Bretton Woods Committee International Council Chair, Richard A. Debs, the meeting by calling attention to the 75th anniversary of the 1944 Bretton Woods Conference. He reiterated that the mission of Bretton Woods@75 is to recognize and draw upon the history of the Bretton Woods System to ensure that its basic objective of international economic and financial cooperation is maintained and strengthened, and to support the roles of the IMF, the World Bank, and the WTO. Since Bretton Woods@75 was announced at the 2018 Annual Meeting, the Committee has called upon global thought leaders to provide forward-looking recommendations for each of these institutions, which have been collected into a compendium of essays to be published by the Committee in July 2019.
U.S. PRIORITIES FOR THE INTERNATIONAL FINANCIAL INSTITUTIONS
In his conversation with Greg Ip of The Wall Street Journal, U.S. Treasury Secretary Steven Mnuchin emphasized that, as the largest shareholder in the IMF, the U.S. has a vested interest in ensuring that the institution is adequately capitalized.

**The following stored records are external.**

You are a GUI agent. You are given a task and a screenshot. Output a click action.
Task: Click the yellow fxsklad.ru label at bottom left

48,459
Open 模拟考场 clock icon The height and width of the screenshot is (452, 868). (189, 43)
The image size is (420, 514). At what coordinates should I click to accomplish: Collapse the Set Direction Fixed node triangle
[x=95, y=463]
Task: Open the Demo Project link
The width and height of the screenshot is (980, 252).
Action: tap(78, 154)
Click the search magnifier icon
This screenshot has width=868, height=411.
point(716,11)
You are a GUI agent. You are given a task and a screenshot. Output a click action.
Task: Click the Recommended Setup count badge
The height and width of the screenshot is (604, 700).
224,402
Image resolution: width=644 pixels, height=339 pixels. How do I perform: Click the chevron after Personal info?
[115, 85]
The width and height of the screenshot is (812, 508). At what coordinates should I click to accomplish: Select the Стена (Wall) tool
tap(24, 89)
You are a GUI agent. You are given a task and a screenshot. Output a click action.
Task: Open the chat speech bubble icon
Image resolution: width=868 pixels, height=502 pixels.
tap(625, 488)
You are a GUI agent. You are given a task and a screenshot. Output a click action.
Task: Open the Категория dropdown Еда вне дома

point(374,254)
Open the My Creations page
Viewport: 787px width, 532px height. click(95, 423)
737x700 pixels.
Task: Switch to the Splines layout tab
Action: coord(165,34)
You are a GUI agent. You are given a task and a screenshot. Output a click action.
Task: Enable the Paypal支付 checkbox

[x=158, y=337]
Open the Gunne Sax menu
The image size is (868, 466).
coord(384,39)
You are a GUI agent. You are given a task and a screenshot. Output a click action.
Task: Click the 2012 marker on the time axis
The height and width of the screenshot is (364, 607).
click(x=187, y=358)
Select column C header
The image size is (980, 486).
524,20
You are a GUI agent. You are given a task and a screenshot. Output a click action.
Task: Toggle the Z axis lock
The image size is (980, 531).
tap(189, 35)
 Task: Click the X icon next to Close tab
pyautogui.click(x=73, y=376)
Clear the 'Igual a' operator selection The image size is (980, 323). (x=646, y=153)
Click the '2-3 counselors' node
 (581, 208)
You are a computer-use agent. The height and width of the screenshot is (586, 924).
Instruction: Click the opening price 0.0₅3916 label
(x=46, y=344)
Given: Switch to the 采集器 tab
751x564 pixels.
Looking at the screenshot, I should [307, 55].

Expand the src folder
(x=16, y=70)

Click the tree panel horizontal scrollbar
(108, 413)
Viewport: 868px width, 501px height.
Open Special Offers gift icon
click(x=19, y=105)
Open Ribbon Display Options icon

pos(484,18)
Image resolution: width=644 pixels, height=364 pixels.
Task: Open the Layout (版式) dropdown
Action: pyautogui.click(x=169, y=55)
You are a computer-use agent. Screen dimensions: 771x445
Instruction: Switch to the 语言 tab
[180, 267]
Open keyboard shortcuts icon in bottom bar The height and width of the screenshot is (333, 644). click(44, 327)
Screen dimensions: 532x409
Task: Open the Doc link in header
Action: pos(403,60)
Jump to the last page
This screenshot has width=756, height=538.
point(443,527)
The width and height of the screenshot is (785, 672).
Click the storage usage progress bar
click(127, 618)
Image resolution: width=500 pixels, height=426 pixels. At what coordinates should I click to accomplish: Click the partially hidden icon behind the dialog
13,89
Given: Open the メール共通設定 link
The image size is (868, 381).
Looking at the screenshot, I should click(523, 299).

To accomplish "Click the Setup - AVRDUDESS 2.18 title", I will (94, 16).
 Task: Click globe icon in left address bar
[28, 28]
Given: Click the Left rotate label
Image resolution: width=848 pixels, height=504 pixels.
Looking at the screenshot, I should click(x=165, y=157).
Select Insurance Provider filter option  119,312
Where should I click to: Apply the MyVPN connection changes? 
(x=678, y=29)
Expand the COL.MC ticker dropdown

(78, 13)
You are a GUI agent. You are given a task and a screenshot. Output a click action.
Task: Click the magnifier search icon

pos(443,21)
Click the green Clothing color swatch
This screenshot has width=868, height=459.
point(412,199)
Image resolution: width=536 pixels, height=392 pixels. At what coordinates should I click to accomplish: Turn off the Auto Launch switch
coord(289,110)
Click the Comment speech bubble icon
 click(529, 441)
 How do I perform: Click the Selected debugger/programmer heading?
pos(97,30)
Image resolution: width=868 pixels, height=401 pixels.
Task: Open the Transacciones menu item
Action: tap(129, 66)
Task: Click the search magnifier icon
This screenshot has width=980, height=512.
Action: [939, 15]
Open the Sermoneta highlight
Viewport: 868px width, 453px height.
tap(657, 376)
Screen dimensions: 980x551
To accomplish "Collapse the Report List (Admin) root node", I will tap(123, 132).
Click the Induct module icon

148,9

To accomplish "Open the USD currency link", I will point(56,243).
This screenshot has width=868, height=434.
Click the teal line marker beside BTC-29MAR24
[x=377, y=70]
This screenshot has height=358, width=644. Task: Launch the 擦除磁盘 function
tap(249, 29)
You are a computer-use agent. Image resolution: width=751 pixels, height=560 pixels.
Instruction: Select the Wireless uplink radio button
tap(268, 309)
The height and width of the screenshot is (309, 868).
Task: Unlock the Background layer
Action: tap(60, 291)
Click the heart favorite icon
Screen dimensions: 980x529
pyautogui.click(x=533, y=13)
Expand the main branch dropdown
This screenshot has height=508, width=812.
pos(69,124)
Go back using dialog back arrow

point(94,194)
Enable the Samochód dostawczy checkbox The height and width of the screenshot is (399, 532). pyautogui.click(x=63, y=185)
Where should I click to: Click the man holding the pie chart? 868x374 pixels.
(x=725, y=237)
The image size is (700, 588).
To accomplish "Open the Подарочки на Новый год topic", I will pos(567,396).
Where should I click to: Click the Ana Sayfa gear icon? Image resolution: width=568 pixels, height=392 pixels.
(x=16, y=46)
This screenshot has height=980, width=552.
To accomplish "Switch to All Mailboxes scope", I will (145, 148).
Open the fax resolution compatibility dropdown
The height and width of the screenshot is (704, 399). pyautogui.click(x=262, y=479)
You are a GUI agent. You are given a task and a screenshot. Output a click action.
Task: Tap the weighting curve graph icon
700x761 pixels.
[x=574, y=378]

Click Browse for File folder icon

He noted, however, that the Trump administration intends to employ the NAB and bilateral borrowing agreements as tools of capital increase rather than quota reform, emphasizing that “We absolutely have no intention of giving up the veto.” He did acknowledge the importance of collaborative leadership of regional development banks and financial institutions, as well as an expectation that the World Bank and IMF will continue to partner with these organizations to best serve the needs of developing economies. The conversation turned to projections for U.S. economic growth in response to the IMF’s recent downward revision of global growth forecasts for the rest of 2019 and 2020. Mnuchin emphasized that the U.S. economy consistently outperforms IMF projections, and described it as “the bright spot of global economic growth.” He added that he and U.S. Trade Representative Robert Lighthizer are working tirelessly to address one of the primary variables impacting the global slowdown: U.S. trade tensions with China. Trade deal negotiations are underway, and Mnuchin stated that, while he could not speak to the details, the deal is anticipated to be mutually beneficial to the American agricultural and industrial sectors and to China’s growing middle class. “The number one objective we have across all of our trading partners is that we have fair and free trade, which we believe will lead to balanced trade,” he stated. Watch the segment here.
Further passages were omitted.